WRITTEN REQUEST A:
Quote the passage of the contract clauses on confidentiality and data below, between "10.4 The parties" and "of) User Data.", inclusive.

EXTRACT TO READ:
---
10.3 If required by Law, the Receiving Party may disclose Confidential Information to a court or regulatory authority or agency, provided that the Receiving party shall (if legally permissible) provide reasonable advance notice to the Disclosing Party and co-operate with any attempt by the Disclosing Party to obtain an order for providing for the confidentiality of such information.

 

10.4 The parties agree that any breach of the restrictions contained in this Clause 10 may cause irreparable harm to the innocent party, whereupon the innocent party shall be entitled to injunctive relief without the necessity of proving damages or the inadequacy of money damages, posting any bond or other security in addition to all other legal or equitable remedies.

 

11: Data

 

11.1 The Supplier shall not own (or claim ownership rights in respect of) User Data.

 

11.2 The Customer is responsible for the accuracy, reliability, lawfulness, and integrity of all User Data. The Customer warrants that User Data shall not be defamatory or offensive and that it, and its users, have all consents, licenses and permissions (including the consent of any Data Subjects) in respect of User Data as are required for Customer (and its users) to lawfully upload, store, distribute, publish, share and/or Process the User Data (as applicable): (a) in/through the Supplier Software; and/or (b) to/with other Customer users or any third parties who are authorised by the Customer or by Law to view/access the User Data. The Customer shall indemnify and hold harmless the Supplier for Costs arising from a breach of this Clause 11.2, including all Costs associated with handling a complaint or allegation which, if substantiated, would constitute a breach by the Customer of this Clause 11.2.

 

11.3 Without prejudice to any other rights herein, the Supplier shall, in its absolute discretion, be entitled to delete any User Data which, in the opinion of the Supplier, is defamatory or offensive or if the Supplier believes the Customer, and/or its users, do not have the relevant consents, licenses and/or permissions (including the consent of any Data Subject) in respect of the use and/or Processing of such User Data as required in law and/or in accordance with clause 11.2. In the event that the Supplier, acting in accordance with this clause 11.3, deletes User Data, it shall inform the Customer as soon as reasonably practicable and shall have no liability to the Customer in respect of such deleted User Data.
---
DATA SECTION:
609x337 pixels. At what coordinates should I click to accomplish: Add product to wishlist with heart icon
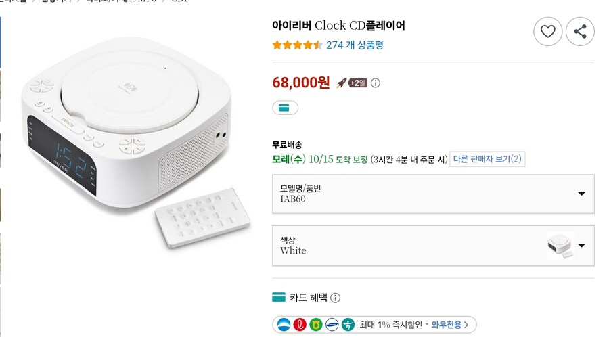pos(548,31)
---
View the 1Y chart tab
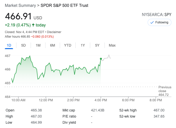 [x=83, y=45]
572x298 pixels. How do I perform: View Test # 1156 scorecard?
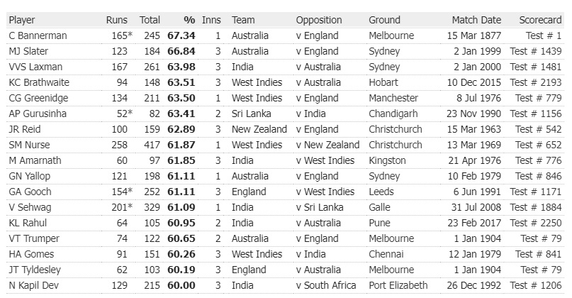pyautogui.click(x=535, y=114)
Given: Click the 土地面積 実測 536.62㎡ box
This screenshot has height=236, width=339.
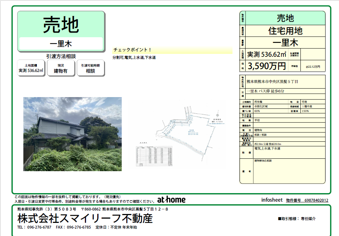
---
WRITTEN REQUEST B:
Print exactly the lines of the records between the lines holding "View the 1Y chart tab" and "This screenshot has height=236, width=339.", inclusive, leaving out the pictures.

ANSWER A:
10.4 The parties agree that any breach of the restrictions contained in this Clause 10 may cause irreparable harm to the innocent party, whereupon the innocent party shall be entitled to injunctive relief without the necessity of proving damages or the inadequacy of money damages, posting any bond or other security in addition to all other legal or equitable remedies.

 

11: Data

 

11.1 The Supplier shall not own (or claim ownership rights in respect of) User Data.

ANSWER B:
View the 1Y chart tab
 [x=83, y=45]
572x298 pixels. How do I perform: View Test # 1156 scorecard?
pyautogui.click(x=535, y=114)
Given: Click the 土地面積 実測 536.62㎡ box
This screenshot has height=236, width=339.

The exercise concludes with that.